Let us consider the implications. If Boasberg proceeds, the Department of Justice has two clear and compelling responses. First, it should immediately move to have Boasberg recuse himself from any contempt trial on the grounds that he is both a witness and a party to the disputed conduct. Any fair proceeding requires a neutral arbiter. Boasberg, having issued the contested orders and declared the conduct criminal, has disqualified himself. His continued presence on the bench would amount to a judicial kangaroo court.
Second, if Boasberg refuses to recuse, President Trump should exercise his constitutional power of pardon. The pardon exists for precisely such occasions—when the justice system is weaponized for political ends and when good men are threatened with imprisonment for doing their duty. The President need not permit executive officers to be dragged through politicized show trials orchestrated by judges who overstep their constitutional bounds.

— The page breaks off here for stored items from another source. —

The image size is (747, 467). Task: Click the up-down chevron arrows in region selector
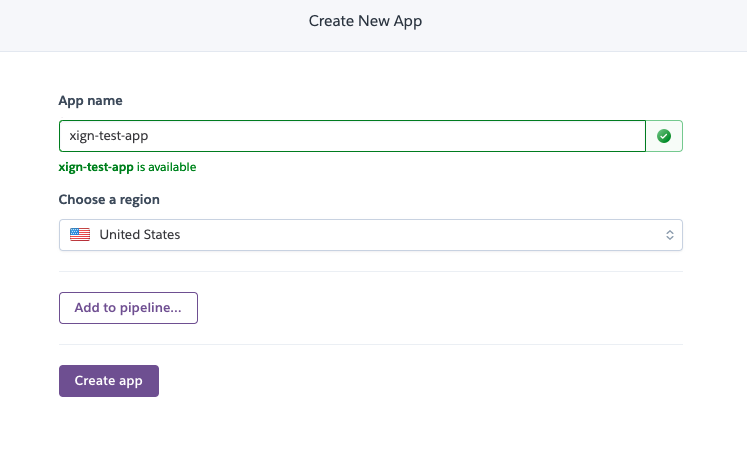point(669,235)
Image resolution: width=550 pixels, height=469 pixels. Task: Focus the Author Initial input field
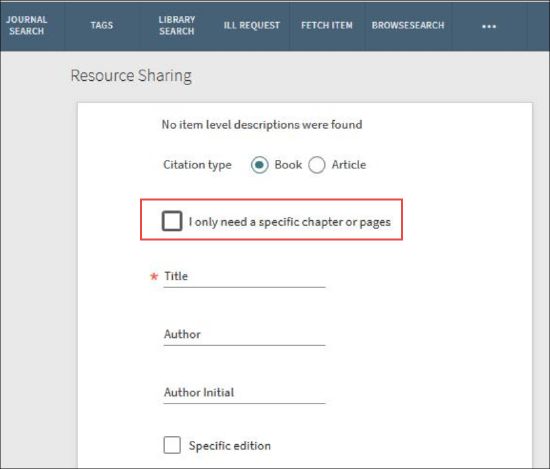(x=244, y=394)
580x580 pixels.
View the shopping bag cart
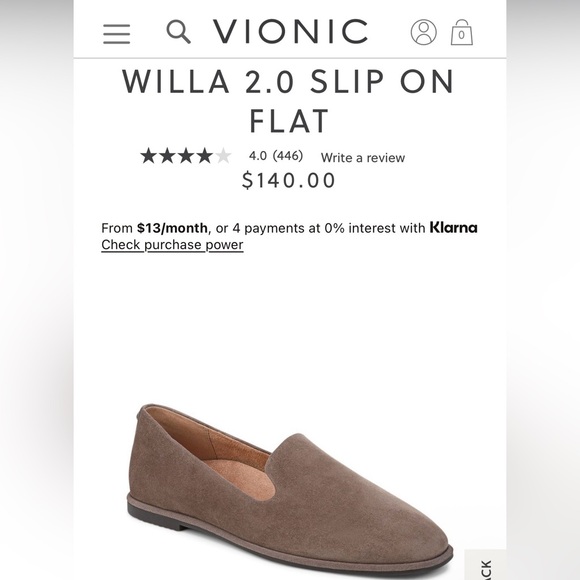[462, 33]
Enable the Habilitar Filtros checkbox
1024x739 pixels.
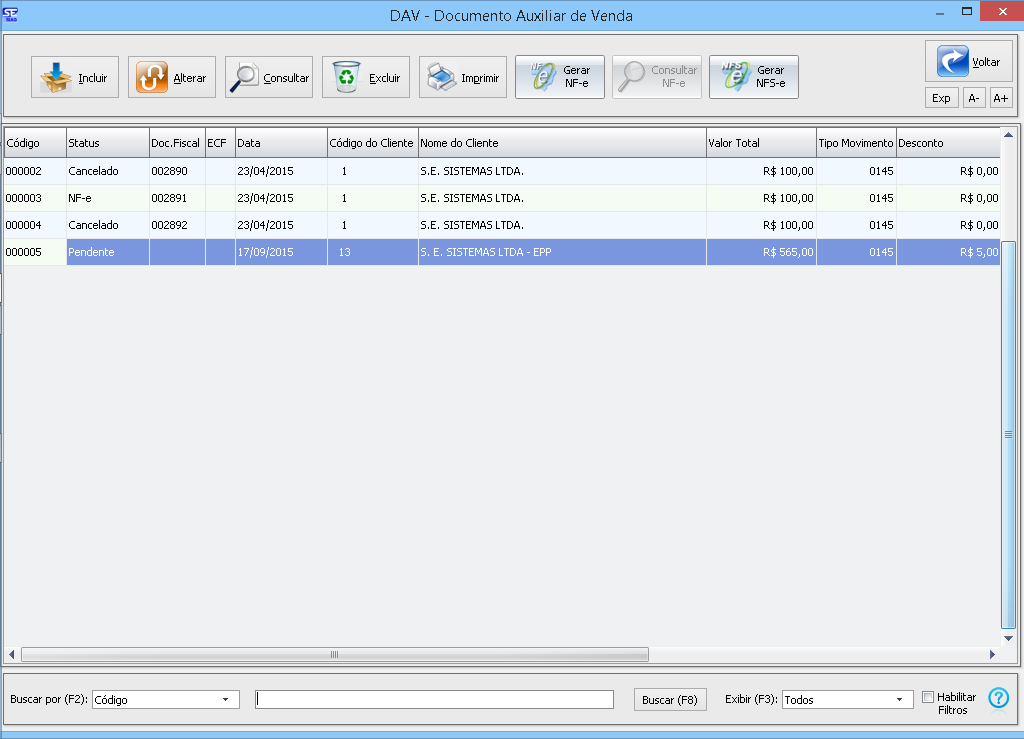928,697
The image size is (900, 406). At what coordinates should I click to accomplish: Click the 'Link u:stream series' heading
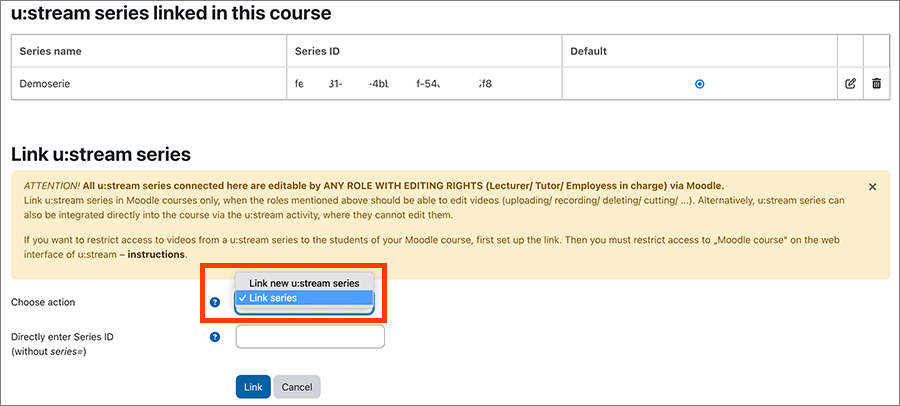click(x=100, y=154)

We are witnessing something more than mere judicial activism. We are witnessing a breach in the separation of powers. Federal judges are not meant to run immigration policy from the bench. They are not meant to assign themselves cases of national significance. And they are certainly not meant to prosecute executive officials for enforcing duly enacted laws, especially after their own rulings have been vacated.
Judge Boasberg has gone far beyond his remit. His injunctions were defective in law and suspect in origin. His contempt finding is an affront to due process and an insult to the authority of the Supreme Court. His threatened prosecution, if allowed to proceed, will stand as a dark mark on the federal judiciary.
In Federalist No. 78, Alexander Hamilton wrote that the judiciary "has neither FORCE nor WILL, but merely judgment." Boasberg has forgotten this. He has substituted will for judgment, and force for reason. If allowed to continue, his conduct will do lasting damage to the integrity of the federal courts.
It is time for restraint. It is time for accountability. And it is time to remind the judiciary that it is not above the Constitution, nor immune from its constraints. Power must remain tethered to law, and those who untether it must be brought back to shore.